Carbs have just been balanced and set, and the problem has made itself apparent since then.

How confident are you that they've been balanced, and not 'balanced'!

I've had it before where you balance the carbs, it all behaves well. let the engine cool overnight and it's out again. A couple of iterations and got it right....

Rich
 
Definitely balanced, Rich. John tweaked the car over several days. Those cylinders: 2, 3, 5 & 8. Isn't that the pattern fed by one carburettor? The end two on one side and the middle two on the other? Could I have a vacuum leak or something affecting one carb?

Fuel pump is mechanical, Ron. Not overhauled in my time. But there's plenty of gas flowing through. I checked that out too, while the filter was off. Also, once my foot is down and the revs have climbed through the hesitation, the old girl pulls like a sex-crazed schoolboy. Correct me if I'm wrong, but I've have thought a fuel pump problem would have starved the engine at higher loads.

John says he'll take a look for me this Saturday, but I'm hoping to find something simple to save him the hassle, hence the thread.
 
Looking at the cylinder numbers that are not playing ball, it seems possible that one of the carbs is responsible. Each carb, i believe feeds the opposite two outer, and the same side two inner cylinders (or the other way round) Not 100% sure. Either way i suspect that there may be a carb issue (stuck float etc).
I'm sure someone will correct me if i am not 100% correct.
Hope this helps
Glen.
 
WarrenL said:
Next, while the car was idling, I pulled all the plug leads off one by one. Interesting results. Removing leads 2, 3, 5 and 8 made no difference to the sound of the idling engine. Removing leads 1, 4, 6 and 7 made the engine stutter. What's going on here?

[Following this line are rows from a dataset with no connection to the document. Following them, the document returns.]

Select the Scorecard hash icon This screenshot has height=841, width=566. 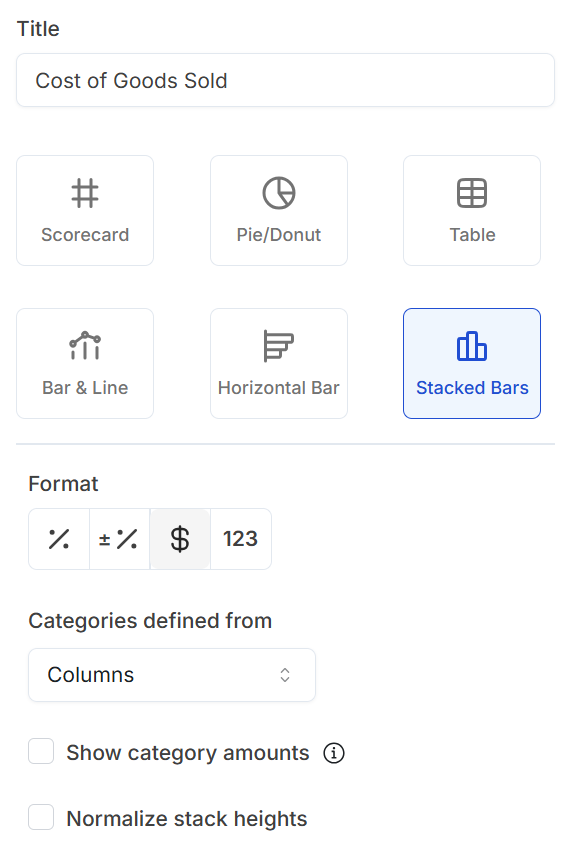85,193
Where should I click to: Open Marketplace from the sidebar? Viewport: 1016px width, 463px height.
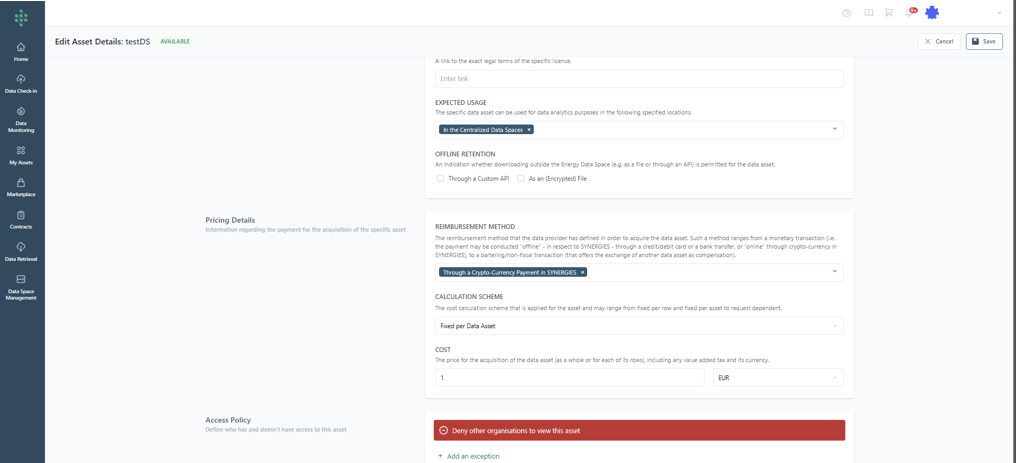click(x=21, y=187)
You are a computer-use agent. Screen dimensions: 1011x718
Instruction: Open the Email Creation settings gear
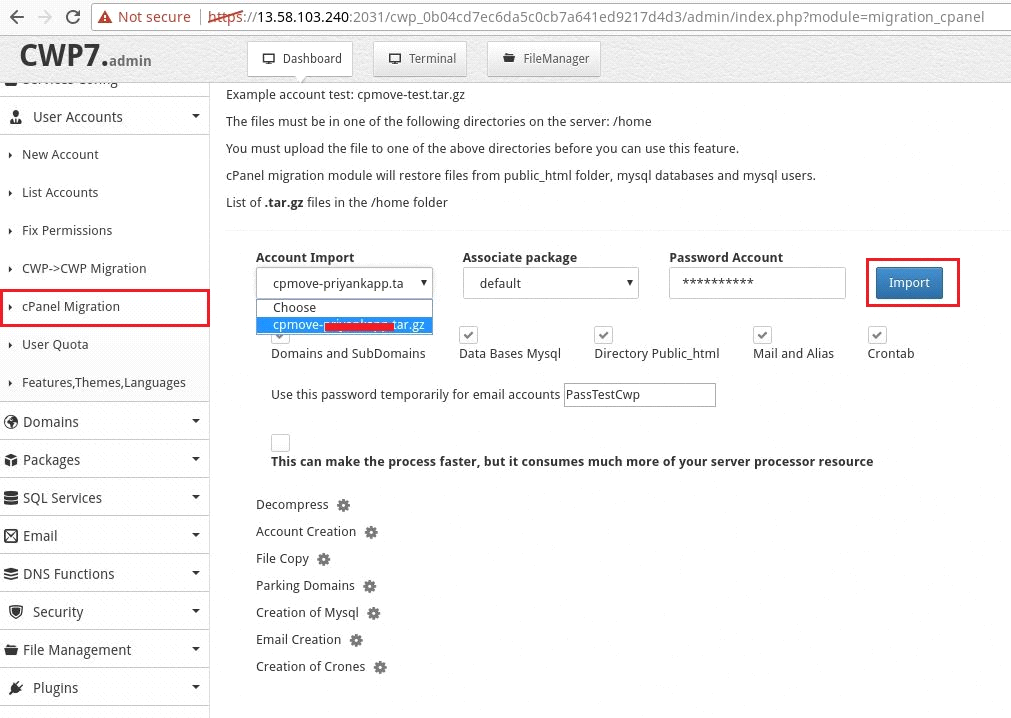(356, 640)
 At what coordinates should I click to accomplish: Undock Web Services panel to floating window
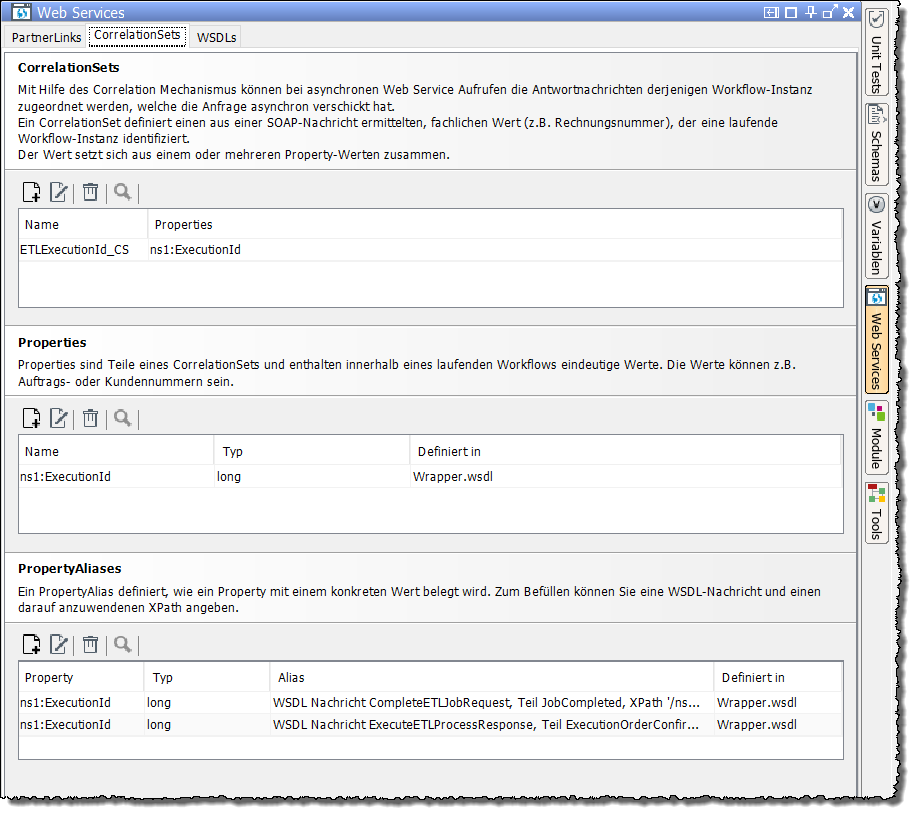point(829,13)
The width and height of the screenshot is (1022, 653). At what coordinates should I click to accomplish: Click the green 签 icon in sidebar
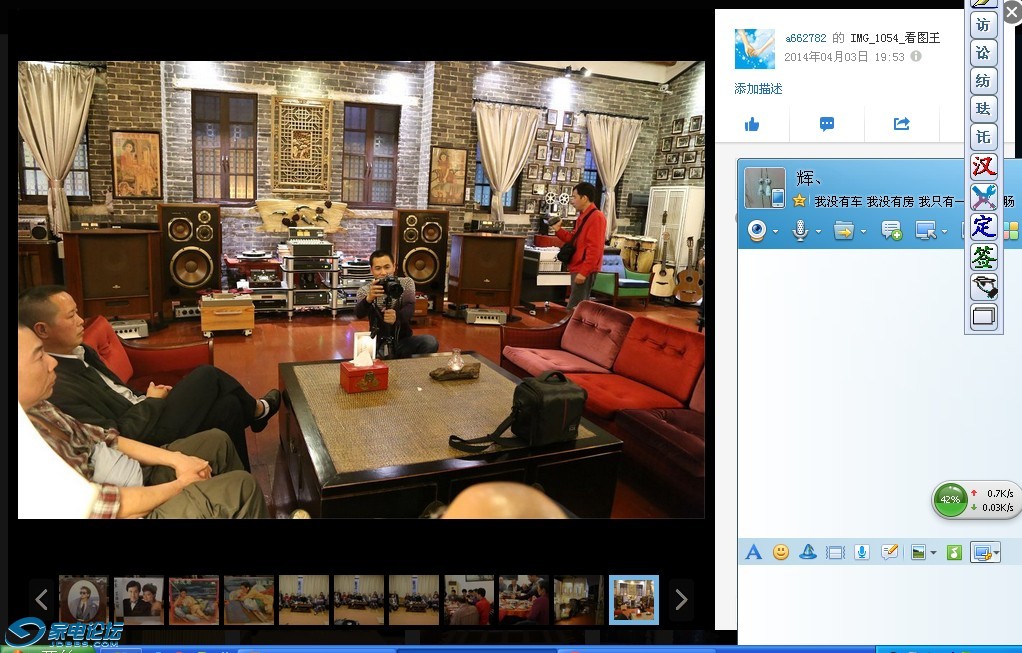pyautogui.click(x=984, y=257)
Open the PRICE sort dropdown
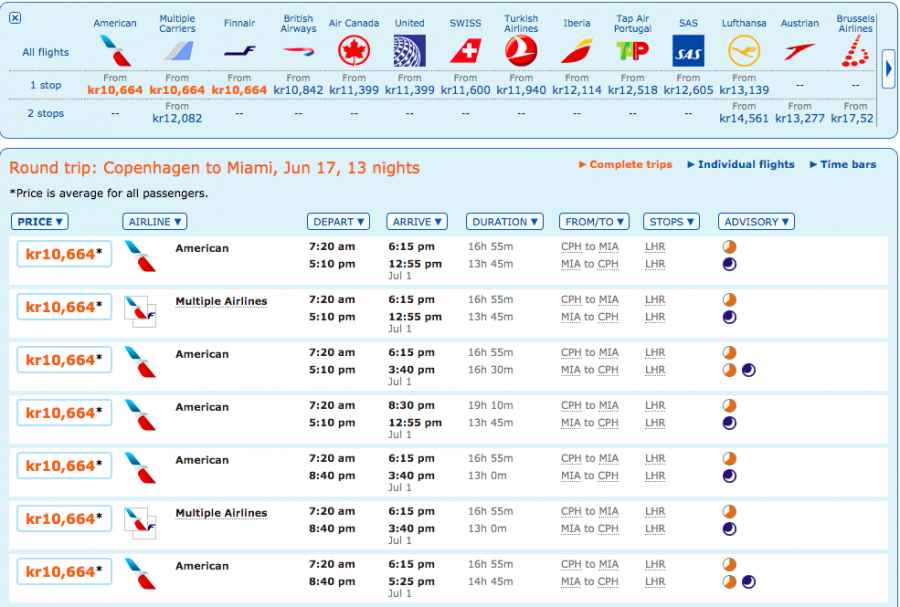900x607 pixels. click(x=40, y=222)
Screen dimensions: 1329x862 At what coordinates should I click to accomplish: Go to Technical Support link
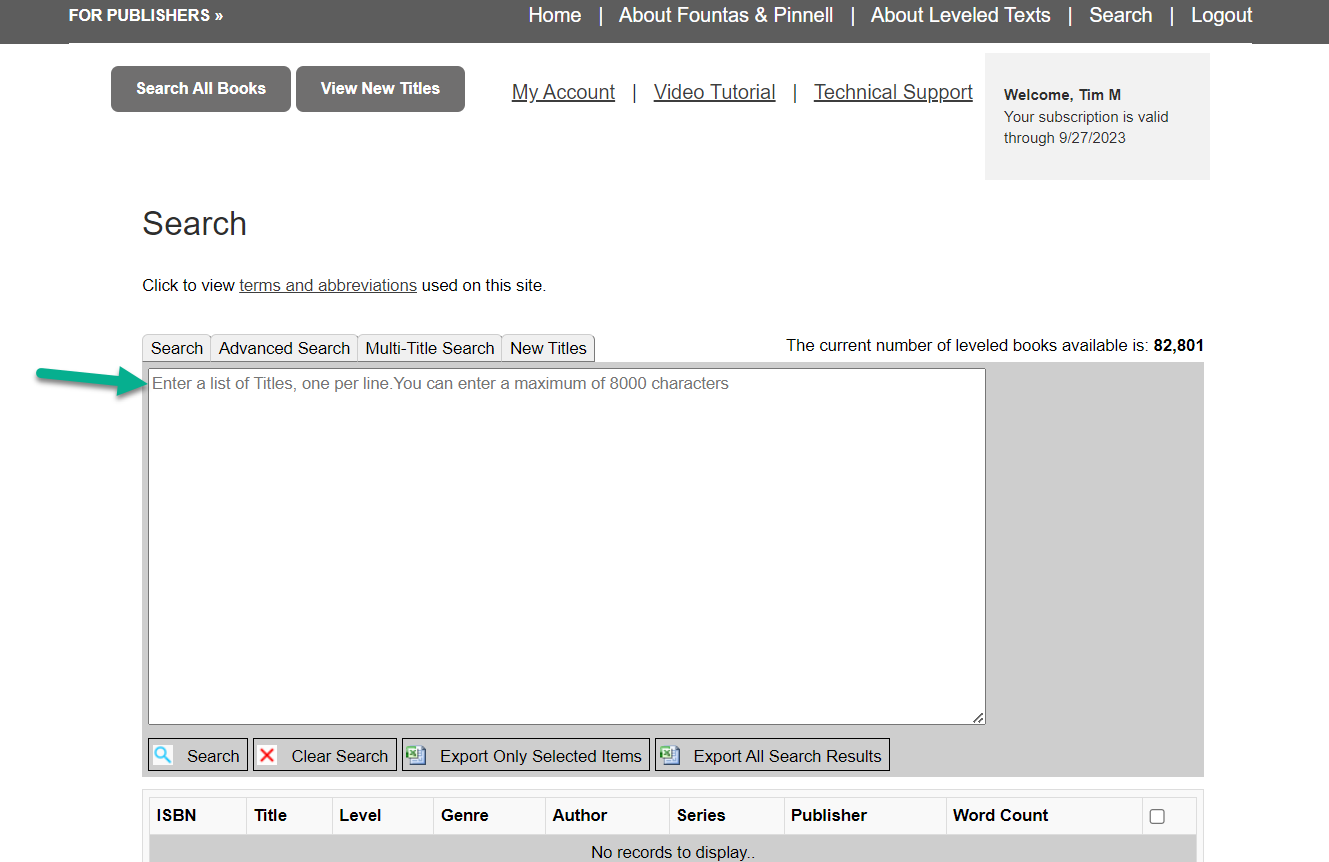click(893, 92)
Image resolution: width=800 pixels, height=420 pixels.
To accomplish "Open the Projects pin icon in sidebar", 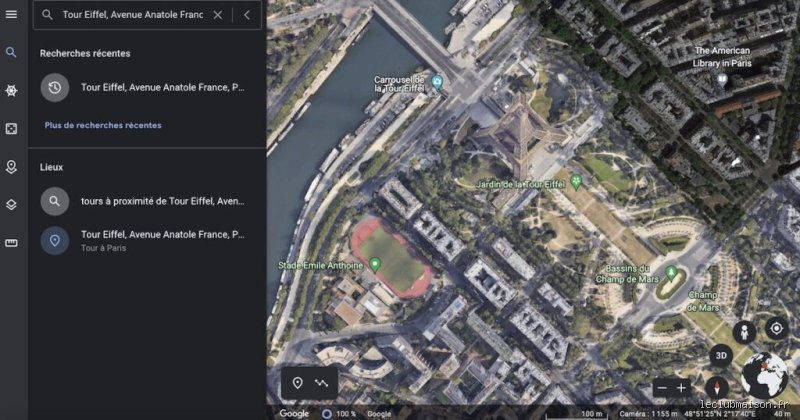I will point(11,167).
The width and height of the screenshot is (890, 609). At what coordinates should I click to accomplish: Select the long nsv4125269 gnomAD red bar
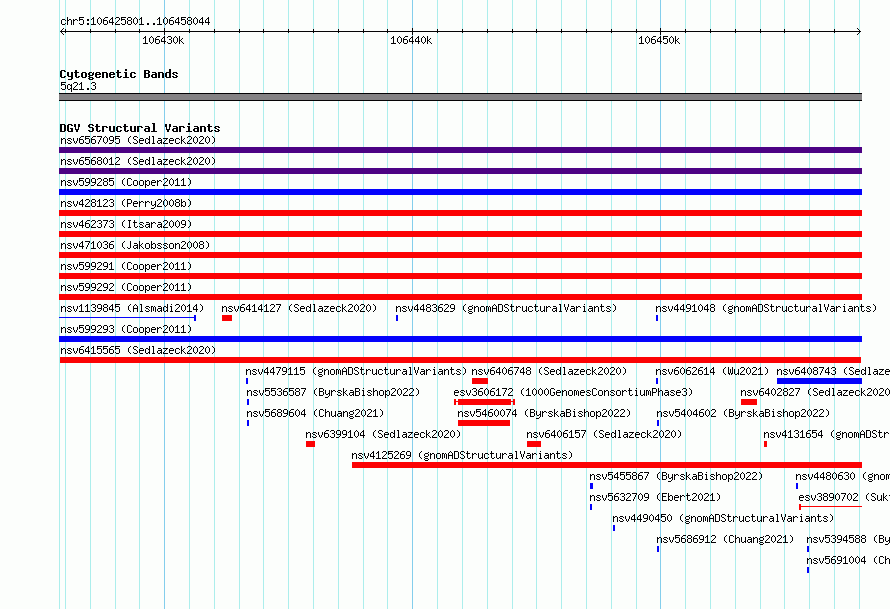607,465
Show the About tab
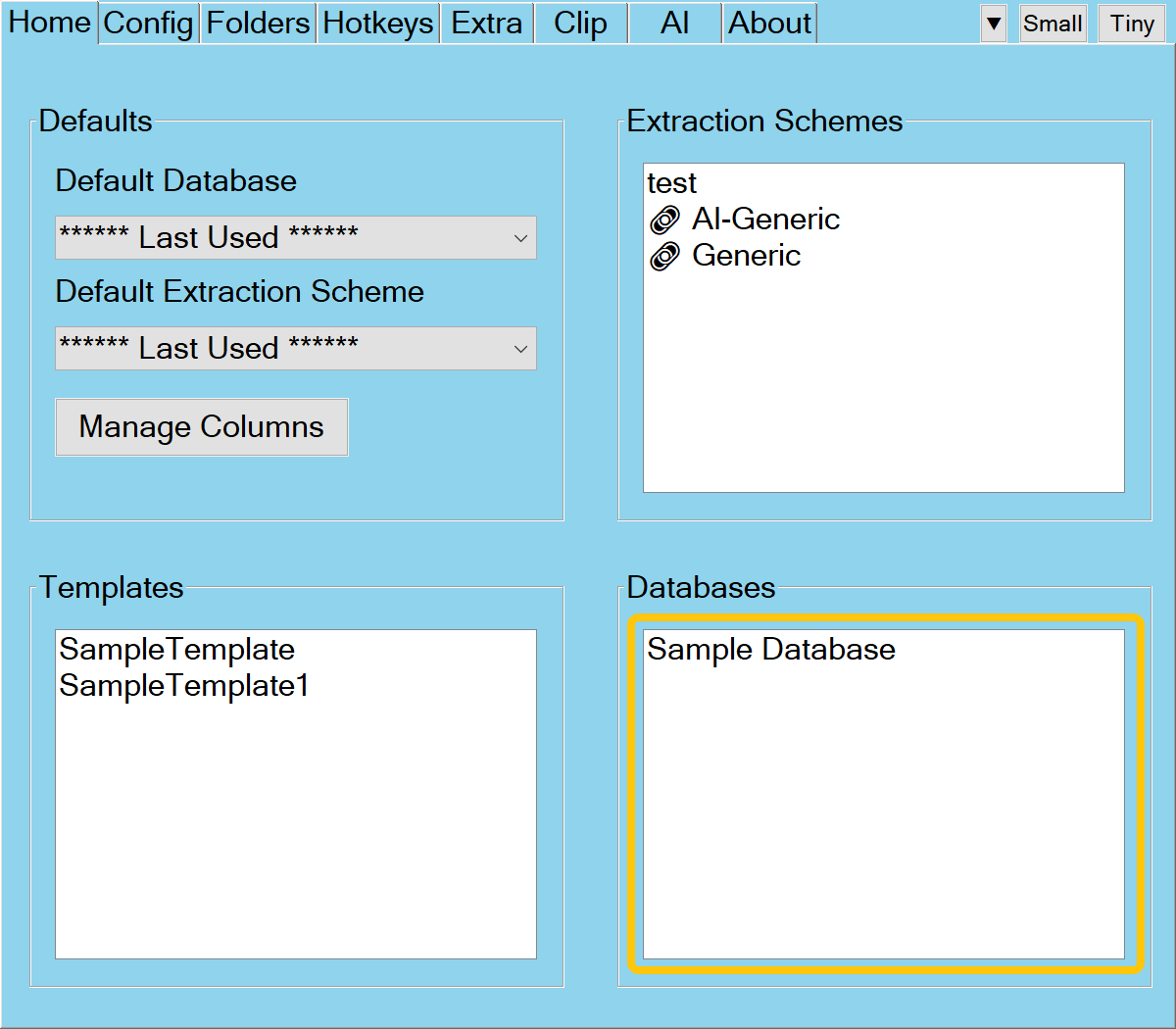 [x=769, y=24]
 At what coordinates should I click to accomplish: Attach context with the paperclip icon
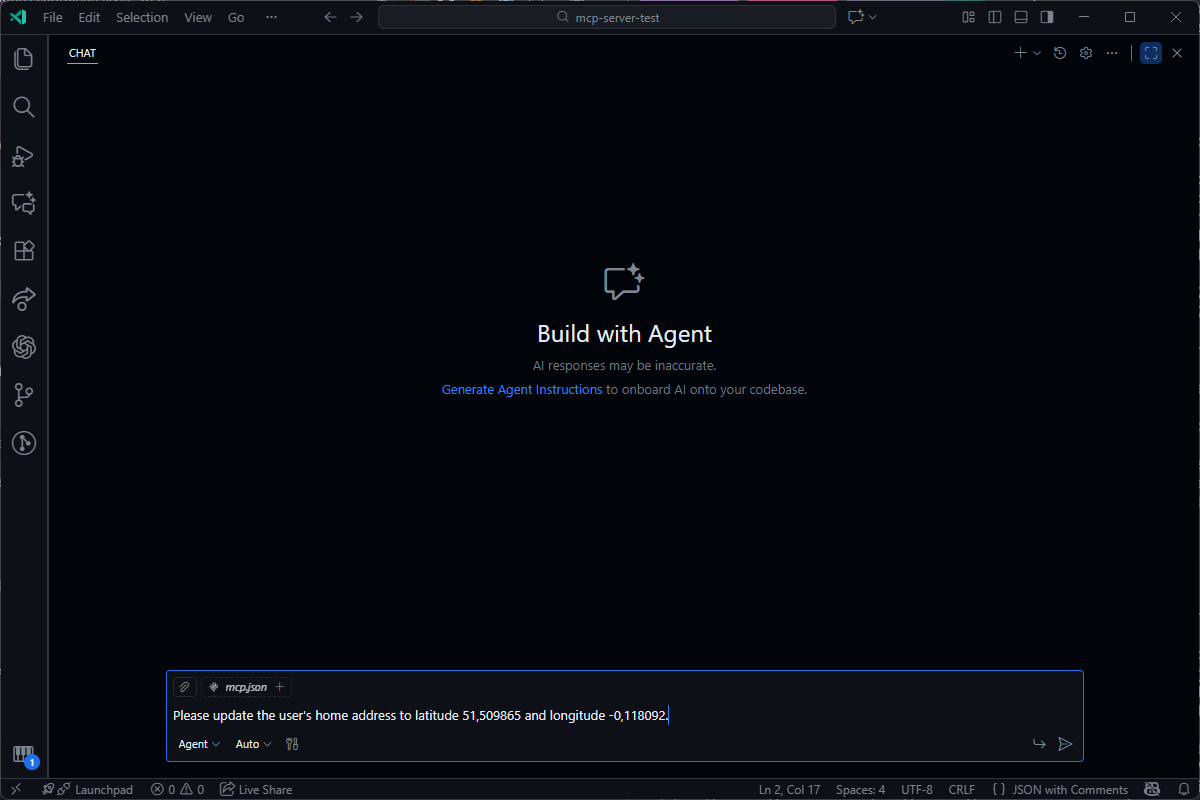[x=184, y=687]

You have a problem with the O/S (RH) carb.
 
Surely got to suspect a carb problem if the symptoms came about after a carb tune up? As already said, if the symptom is brief hesitation on acceleration, this does sound like the carb that feeds cyl's 2 3 5 8 is not delivering the correct mixture (at least) on initial acceleration and nothing to do with the fuel pump. If pulling the HT leads at idle makes no difference, sounds like the carb is starving these cylinders completely at low rev's.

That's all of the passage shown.